7. We have heard the rival submissions made by learned counsel for the parties and perused the record.

8. The facts are not in dispute. The letter dated 22.4.2011 purported to have been written by Shri M.A. Khan, M.P., suggests that various properties had been purchased by respondent no.2 as benami and the copies of the sale deeds etc. filed alongwith the said letter fortify the same. The Government of India wrote a letter to the Chief Secretary, Govt. of A.P. on 5.5.2011 to conduct an enquiry in respect of alleged disproportionate assets made by the respondent no.2 by purchase of huge lands either by himself or in the name of his wife or through benamis. Shri M.A. Khan, M.P. vide letter dated 23.5.2011 pointed out to the Central Government that he had not signed the complaint and his signature had been forged. Umesh Kumar, appellant had asked the State Government to conduct an enquiry in respect of the disproportionate assets of the respondent no.2.

The memo dated 2.8.2011 issued by the Govt. of A.P. revealed that respondent no.2 had conducted an enquiry in the matter of the letter purported to have been sent by Sh. M.A. Khan, M.P. He reached the conclusion that the complaint had been filed with the forged signature of Shri M.A. Khan, M.P., and made a request to the State Government to order a CID probe into the matter of forgery, criminal conspiracy, and cheating as no such Samithi was in existence and the letter was bogus. It was in view thereof, the Government directed the enquiry on the following issues:

(i) Who forged the letter of Member of Parliament?

(ii) Who obtained all the documents running into hundreds of pages from the concerned Sub-Registrar’s office?

The Memo further revealed that Addl. D.G.P., Crime Investigation Department would conduct the enquiry into the above issues and submit a report to the Government at an early date. The copy of the same was sent to respondent no.2 and to the Central Government in addition to the Addl. D.G.P.

9. Admittedly, no attempt has ever been made by any person to hold the enquiry relating to the genuineness of the allegations in the complaint purported to have been signed by Shri M.A. Khan, M.P. The letter dated 24.8.2011 makes it clear that before the report could reach the Government, respondent no.2 directed that an FIR be lodged, enquiry conducted and the report of the same be submitted to his office.
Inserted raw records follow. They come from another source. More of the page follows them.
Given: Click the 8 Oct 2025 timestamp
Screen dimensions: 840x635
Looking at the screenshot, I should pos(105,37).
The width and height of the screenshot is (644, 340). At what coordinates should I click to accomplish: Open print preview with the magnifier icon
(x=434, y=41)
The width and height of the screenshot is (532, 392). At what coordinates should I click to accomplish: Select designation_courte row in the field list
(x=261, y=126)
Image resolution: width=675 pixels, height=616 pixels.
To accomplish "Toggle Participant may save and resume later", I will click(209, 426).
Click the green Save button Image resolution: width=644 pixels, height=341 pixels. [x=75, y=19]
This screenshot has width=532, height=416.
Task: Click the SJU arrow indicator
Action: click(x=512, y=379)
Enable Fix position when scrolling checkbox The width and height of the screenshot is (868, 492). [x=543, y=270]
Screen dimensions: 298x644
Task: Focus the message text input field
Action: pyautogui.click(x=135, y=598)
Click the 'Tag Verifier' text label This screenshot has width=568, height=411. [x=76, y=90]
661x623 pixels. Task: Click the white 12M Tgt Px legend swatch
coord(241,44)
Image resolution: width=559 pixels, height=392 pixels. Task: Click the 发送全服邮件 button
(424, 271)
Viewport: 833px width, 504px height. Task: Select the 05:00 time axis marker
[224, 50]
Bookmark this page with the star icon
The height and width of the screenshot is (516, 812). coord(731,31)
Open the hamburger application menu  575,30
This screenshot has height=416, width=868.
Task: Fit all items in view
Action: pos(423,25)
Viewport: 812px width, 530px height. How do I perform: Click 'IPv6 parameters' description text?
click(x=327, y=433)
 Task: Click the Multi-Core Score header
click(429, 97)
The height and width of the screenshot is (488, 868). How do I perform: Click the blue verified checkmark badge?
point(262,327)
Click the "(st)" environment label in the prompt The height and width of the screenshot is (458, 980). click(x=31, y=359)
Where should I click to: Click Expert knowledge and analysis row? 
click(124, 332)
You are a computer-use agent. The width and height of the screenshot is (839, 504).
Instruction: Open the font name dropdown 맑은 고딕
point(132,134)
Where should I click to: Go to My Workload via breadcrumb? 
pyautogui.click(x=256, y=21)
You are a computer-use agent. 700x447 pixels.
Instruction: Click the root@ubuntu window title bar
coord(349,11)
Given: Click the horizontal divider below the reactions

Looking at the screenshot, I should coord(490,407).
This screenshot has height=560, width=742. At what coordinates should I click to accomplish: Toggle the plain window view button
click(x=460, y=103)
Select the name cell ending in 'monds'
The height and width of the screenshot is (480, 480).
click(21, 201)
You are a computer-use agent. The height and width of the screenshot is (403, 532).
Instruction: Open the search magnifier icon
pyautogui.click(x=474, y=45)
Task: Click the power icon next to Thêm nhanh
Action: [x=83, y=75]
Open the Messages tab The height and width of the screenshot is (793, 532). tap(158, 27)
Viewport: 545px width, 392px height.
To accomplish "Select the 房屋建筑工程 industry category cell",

The documents revealed that the statement made by Shri T. Sunil Reddy after his arrest did not reveal the name of Umesh Kumar. However, when he was in police custody and his statement was recorded a second time he named the appellant. It is also evident that he was made an approver with the help of the public prosecutor and later on the said order of the trial court was set aside by the High Court at the behest of Umesh Kumar.

10. The aforesaid facts clearly reveal the following things: (I) Even if the said complaint was in a fictitious name with a forged signature, the material annexed with the said complaint revealed that various properties had been purchased by the respondent No.2, in his name or in the name of his wife or her General Power of Attorney holders.

(II) The Central Government had asked the State Government to conduct an inquiry of the allegations in the said complaint which the State Government did not ensure compliance of.

(III) In spite of our order dated 24.7.2013 directing the Chief Secretary to file his personal affidavit as to whether any attempt had ever been made to find out the truth in the said allegations, the Chief Secretary filed a defective affidavit which does not reflect any light on the issue whatsoever.

(IV) When the enquiry was entrusted by the State Government directly to a particular police officer and the officer submitted the report, but before reaching the Government, respondent no.2 directed that an FIR be lodged against Umesh Kumar, appellant and an investigation be conducted. The report was sent to the State Government subsequent thereto, and even on that report the State Government had never taken any decision whatsoever, and in the meanwhile the charge sheet was filed.

(V) The charge sheet was filed under various provisions of the IPC and some of them are exclusively triable by the Court of Sessions and not by the magistrate. There are no committal proceedings till now in the case. Therefore, the stage of framing the charges or considering an application for discharge has not yet arrived. (VI) Shri T. Sunil Reddy had not disclosed the name of Umesh Kumar, appellant in his first statement. However, subsequently when he was in police custody and his statement was recorded a second time he revealed his name. He was also granted pardon and made an approver by the order of the trial court and the said order has been set aside by the High Court at the behest of Umesh Kumar as referred to hereinabove.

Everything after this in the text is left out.